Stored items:
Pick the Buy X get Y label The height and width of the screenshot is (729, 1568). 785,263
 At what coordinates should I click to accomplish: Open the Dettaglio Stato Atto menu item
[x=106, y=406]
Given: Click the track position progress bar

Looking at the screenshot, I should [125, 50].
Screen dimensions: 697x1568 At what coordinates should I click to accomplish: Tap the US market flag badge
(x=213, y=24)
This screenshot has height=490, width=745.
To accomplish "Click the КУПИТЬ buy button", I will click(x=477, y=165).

» **Instructions for the task**:
Your output must be the exact lines from the one containing "Given: Click the track position progress bar" through the end of the data above, both included, and nothing more.

» **Result of this exercise**:
Given: Click the track position progress bar

Looking at the screenshot, I should [125, 50].
Screen dimensions: 697x1568 At what coordinates should I click to accomplish: Tap the US market flag badge
(x=213, y=24)
This screenshot has height=490, width=745.
To accomplish "Click the КУПИТЬ buy button", I will click(x=477, y=165).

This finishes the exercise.